● TEXTO DADO
---
Laudato Si é talvez a reflexão mais profunda já feita por qualquer protagonista da nossa história universal sobre a relação entre a natureza e o homem. Porque pela primeira vez, essa relação se define como um anel de identidades que se complementam e se enriquecem, mas que também correm o risco de degenerar em um plasma destrutivo quando os anéis se separam. A encíclica dá continuidade à filosofia franciscana que afirma que a vida é una, com manifestações diversas e ricas que se expressam na flora, na fauna e no homem. E sendo parte desse anel vital, as ações do homem podem ser enriquecedoras ou destrutivas. E em ambos os casos, o homem deve escolher entre enriquecer sua própria natureza cuidando de sua irmã Terra ou degradar-se até a aniquilação, quebrando o vínculo entre sua existência e a da Terra. Na linguagem de São Francisco, “Louvado sejas, meu Senhor, pela nossa irmã, a Mãe Terra, que nos sustenta e governa, e que produz vários frutos com flores e ervas coloridas”.
---
● CONJUNTO DE DADOS
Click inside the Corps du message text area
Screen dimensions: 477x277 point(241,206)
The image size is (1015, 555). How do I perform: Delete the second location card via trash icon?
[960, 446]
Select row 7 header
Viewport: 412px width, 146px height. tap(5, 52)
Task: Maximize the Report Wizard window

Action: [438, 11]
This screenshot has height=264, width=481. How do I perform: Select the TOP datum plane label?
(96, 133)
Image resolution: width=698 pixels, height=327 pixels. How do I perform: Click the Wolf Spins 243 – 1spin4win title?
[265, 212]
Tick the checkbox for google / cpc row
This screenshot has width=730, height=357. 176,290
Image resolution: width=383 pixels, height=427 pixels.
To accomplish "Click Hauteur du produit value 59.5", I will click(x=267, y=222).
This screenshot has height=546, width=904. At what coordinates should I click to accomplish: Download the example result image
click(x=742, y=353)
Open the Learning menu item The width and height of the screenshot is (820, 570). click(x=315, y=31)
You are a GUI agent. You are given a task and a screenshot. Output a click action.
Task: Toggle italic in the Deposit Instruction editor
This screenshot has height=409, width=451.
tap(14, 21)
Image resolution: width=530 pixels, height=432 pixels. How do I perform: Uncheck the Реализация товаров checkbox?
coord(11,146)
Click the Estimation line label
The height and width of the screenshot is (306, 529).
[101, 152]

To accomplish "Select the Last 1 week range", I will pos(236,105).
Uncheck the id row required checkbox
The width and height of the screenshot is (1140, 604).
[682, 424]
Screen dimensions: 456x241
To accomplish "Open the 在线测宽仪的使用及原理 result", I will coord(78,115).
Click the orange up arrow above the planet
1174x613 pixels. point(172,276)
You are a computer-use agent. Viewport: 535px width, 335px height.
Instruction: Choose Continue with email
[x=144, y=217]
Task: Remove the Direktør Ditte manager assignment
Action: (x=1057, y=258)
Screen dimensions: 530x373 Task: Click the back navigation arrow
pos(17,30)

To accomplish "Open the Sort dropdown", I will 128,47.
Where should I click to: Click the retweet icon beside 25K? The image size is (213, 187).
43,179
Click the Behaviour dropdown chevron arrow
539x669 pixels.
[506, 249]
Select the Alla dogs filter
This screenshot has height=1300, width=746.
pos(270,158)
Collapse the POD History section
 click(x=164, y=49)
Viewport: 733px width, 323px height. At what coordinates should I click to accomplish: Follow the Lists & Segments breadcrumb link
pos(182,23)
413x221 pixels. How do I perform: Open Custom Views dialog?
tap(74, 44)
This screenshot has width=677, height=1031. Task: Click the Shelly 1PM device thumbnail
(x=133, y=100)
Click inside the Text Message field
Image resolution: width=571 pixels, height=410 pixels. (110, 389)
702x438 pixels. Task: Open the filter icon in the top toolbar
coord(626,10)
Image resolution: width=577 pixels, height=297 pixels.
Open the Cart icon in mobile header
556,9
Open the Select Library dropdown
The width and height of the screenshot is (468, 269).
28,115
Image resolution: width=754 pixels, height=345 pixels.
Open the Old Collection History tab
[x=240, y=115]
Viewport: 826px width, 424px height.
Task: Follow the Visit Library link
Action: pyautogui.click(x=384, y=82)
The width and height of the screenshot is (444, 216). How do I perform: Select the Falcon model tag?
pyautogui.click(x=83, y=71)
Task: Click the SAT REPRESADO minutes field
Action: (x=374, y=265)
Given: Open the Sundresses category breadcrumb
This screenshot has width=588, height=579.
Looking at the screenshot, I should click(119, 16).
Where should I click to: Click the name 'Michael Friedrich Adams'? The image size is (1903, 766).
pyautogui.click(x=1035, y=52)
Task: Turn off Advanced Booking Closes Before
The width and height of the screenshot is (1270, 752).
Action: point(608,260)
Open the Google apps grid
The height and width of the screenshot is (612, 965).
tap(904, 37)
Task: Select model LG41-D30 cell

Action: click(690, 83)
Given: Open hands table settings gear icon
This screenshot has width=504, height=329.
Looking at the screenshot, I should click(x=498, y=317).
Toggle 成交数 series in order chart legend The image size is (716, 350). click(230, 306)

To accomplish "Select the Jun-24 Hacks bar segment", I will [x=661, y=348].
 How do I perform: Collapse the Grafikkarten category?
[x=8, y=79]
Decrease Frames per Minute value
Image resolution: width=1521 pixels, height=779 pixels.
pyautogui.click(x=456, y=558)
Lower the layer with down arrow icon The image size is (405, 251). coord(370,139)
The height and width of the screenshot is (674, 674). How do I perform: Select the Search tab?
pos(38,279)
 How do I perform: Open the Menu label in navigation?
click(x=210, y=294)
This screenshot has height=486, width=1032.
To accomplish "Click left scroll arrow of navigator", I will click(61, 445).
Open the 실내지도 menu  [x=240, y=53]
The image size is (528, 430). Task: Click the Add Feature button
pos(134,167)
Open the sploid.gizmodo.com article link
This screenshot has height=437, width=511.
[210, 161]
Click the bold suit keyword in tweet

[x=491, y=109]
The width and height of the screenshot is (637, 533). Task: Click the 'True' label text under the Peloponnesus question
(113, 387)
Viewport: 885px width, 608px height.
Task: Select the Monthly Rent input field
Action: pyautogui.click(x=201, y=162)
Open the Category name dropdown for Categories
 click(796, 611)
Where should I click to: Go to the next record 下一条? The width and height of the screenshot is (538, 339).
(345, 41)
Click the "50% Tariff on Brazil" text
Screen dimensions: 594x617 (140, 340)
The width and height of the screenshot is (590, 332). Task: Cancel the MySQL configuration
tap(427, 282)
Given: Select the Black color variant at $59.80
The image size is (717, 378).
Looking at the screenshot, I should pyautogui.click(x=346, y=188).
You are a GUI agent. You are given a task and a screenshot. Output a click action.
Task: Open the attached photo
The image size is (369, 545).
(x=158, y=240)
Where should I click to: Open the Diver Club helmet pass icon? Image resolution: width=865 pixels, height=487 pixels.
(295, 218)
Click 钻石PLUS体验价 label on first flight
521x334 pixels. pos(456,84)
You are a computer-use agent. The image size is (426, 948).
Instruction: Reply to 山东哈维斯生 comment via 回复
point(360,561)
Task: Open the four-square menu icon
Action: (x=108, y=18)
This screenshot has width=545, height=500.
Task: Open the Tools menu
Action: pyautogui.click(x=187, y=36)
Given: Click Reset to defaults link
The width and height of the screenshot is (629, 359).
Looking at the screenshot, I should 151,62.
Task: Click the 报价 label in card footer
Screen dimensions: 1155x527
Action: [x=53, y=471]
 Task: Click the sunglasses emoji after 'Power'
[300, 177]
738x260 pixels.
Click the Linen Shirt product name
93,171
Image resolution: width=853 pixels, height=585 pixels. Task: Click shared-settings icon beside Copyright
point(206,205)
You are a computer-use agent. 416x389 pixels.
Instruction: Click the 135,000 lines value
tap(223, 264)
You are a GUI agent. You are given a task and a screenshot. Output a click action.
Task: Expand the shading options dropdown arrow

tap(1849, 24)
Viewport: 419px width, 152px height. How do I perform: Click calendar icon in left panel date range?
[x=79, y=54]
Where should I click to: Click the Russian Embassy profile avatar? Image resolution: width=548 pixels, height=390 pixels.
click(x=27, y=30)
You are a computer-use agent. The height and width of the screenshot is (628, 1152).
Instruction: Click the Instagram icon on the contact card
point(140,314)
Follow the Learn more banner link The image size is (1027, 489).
---
● TAREFAS
#1 Passe para o inglês esta frase do texto sobre a Laudato Si: "A encíclica dá continuidade à filosofia franciscana que afirma que a vida é una, com manifestações diversas e ricas que se expressam na flora, na fauna e no homem."
#2 Escreva uma continuação para o texto sobre a Laudato Si, começando logo depois da citação de São Francisco.
As entradas não são necessárias para fazer nada aqui.

● SUAS RESPOSTAS
#1 The encyclical carries on the Franciscan philosophy which holds that life is one, with diverse and rich manifestations that are expressed in flora, in fauna and in man.

#2
Esta descrição da relação do homem com a natureza é diametralmente oposta àquela que predomina em todos os tratados de proteção ambiental. Porque a maioria desses tratados se baseia na ideia errônea de que o meio ambiente é um bem humano que deve ser tratado como todos os outros bens. Mas a visão franciscana sustenta que, como o homem é parte da natureza, não há espaço para posse, mas sim para enriquecimento mútuo. Portanto, o tratamento deve ser o mesmo que o homem dá a si mesmo. E nisto se fecha o círculo cristão porque o dilema se coloca dentro do mandamento de Jesus; “Faça aos outros o que gostaria que fizessem a você.”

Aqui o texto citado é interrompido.